- Born: The Dalles, Oregon United States
- Genres: Americana Folk Soul Rock and roll
- Occupation: Singer-songwriter
- Instruments: Vocals guitar
- Years active: 2001–present
- Label: Good Horse Records
- Member of: The Dalles
- Website: benballinger.com

= Ben Ballinger =

American singer-songwriter

Ben Ballinger is an American folk singer-songwriter based in Austin, Texas. He is best known for his solo career and was recognized by The Austin Chronicle as one of "Austin's top young songwriters".

==Early life==
Ballinger was born in The Dalles, Oregon. He started writing songs during the seventh grade. His father, Mike, played music at The Dalles Catholic church for more than 30 years.

==Early career==
Ballinger moved from Portland, Oregon to New York City in 2003. He was part of the anti-folk scene, which included artists such as Regina Spektor, Beck, Hamell on Trial, Paleface, Langhorne Slim and Kimya Dawson. He organized the annual "Schoolhouse Rock Festival" in Friend, Oregon with musician Steve Schecter. In 2011, Ballinger moved to Austin, Texas, where he started a band with Blue Mongeon, Drew Brunetti, and Chris D'Annunzio named The Dalles. The Dalles received media attention for the song, "Lines," from the 2012 album, My Own Private White House. The song was featured on Season 5 of the FX series Sons of Anarchy. The Dalles played Utopia Fest 2012, alongside Dr. Dog, Charles Bradley, Ben Kweller. Ballinger was a featured guest vocalist on the 2013 Carpetbagger album, Far Off The Daybreak Call.

==Solo career==
In 2014, Ballinger signed with Good Horse Records, an Austin-based production company. His 2014 album The State I'm In was recorded and produced by Good Horse Records in three days through a fully analog production system. The State I'm In was ranked "among Austin's best Americana releases of that year" by The Austin Chronicle. It received criticism, however, from The Austin Chronicles music critic Jim Caligiuri. Ballinger did multiple tours behind The State I'm In, including through the West Coast and Midwest. Ballinger joined Nine Mile Touring in 2015 as well as the spring 2016 West Coast tour of East Cameron Folkcore.

- Do this:
From the Ben Ballinger biography, list every artist named as part of the anti-folk scene.

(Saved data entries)
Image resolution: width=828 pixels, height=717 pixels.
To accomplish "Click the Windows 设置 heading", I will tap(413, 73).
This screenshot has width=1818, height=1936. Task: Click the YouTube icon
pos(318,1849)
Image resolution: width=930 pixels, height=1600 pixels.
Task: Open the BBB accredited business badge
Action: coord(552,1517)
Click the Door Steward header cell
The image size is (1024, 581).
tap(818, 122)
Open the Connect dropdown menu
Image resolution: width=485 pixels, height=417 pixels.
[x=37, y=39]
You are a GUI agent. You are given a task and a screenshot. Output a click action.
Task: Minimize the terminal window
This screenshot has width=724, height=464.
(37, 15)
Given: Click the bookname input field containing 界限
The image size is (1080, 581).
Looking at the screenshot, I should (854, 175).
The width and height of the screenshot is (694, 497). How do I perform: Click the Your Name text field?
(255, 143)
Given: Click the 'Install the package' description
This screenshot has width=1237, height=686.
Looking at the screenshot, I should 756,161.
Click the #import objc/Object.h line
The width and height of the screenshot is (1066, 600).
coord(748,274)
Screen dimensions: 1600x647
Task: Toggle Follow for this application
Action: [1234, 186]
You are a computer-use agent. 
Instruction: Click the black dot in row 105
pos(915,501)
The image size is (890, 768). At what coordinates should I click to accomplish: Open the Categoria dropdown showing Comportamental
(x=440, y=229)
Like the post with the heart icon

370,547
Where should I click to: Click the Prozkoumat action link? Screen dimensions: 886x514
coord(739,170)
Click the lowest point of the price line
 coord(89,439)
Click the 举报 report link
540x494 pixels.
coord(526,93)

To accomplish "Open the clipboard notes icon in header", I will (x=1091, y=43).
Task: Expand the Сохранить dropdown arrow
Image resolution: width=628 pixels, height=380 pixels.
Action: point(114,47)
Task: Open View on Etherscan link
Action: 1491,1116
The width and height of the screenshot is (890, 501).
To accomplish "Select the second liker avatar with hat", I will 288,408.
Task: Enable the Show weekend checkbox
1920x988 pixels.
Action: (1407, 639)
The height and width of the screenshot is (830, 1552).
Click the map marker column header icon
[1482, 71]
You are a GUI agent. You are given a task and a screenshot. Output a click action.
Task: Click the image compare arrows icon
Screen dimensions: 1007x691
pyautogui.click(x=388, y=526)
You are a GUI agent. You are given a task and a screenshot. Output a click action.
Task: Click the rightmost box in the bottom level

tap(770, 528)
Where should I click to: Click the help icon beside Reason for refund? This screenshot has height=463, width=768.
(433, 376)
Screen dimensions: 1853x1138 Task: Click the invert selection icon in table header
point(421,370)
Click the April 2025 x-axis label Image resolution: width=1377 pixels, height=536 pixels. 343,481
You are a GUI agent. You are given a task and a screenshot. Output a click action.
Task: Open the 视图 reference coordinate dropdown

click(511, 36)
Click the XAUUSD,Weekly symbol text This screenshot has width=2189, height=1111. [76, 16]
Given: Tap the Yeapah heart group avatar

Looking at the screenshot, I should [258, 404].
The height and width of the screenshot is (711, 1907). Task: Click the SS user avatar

- Correct result:
Regina Spektor, Beck, Hamell on Trial, Paleface, Langhorne Slim, Kimya Dawson